To-do item => Pick out every line in the data below that contains the word "size" and copy each of those lines in full.

○ ○ ○ ○ ○ ○ ○

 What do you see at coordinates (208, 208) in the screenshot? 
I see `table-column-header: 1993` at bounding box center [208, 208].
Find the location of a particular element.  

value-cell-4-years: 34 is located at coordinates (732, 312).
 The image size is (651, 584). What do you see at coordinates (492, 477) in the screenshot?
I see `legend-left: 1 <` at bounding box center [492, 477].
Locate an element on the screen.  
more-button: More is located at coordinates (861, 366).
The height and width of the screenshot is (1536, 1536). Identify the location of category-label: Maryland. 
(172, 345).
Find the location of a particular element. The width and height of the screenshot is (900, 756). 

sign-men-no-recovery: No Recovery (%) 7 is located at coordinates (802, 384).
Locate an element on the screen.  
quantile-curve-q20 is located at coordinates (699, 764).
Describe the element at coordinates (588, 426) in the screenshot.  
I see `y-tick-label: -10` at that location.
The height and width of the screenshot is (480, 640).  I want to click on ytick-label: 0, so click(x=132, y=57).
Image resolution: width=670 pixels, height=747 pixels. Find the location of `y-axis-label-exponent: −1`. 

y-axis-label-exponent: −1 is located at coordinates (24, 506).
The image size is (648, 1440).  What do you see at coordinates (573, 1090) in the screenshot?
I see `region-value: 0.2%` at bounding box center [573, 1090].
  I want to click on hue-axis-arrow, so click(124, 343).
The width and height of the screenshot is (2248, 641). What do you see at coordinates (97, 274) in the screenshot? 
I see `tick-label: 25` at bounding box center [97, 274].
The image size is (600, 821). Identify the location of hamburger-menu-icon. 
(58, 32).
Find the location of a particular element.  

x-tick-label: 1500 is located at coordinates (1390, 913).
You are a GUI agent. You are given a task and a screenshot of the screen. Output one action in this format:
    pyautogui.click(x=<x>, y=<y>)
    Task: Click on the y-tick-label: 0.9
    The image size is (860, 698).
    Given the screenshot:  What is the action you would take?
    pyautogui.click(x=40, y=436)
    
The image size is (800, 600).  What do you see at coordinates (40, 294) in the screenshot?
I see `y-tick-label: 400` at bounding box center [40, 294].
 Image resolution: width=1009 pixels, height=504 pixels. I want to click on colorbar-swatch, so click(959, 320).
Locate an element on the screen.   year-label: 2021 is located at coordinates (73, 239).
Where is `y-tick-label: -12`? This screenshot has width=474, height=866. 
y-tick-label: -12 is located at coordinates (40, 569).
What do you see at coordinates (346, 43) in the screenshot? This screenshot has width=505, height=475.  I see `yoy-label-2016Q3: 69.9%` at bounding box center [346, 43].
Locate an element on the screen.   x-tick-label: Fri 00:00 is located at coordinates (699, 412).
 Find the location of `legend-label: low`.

○ ○ ○ ○ ○ ○ ○

Output below =>
 The image size is (651, 584). What do you see at coordinates (492, 477) in the screenshot?
The image size is (648, 1440).  What do you see at coordinates (573, 1090) in the screenshot?
The image size is (600, 821). Identify the location of hamburger-menu-icon. 
    The image size is (860, 698).
The image size is (800, 600).  What do you see at coordinates (40, 294) in the screenshot?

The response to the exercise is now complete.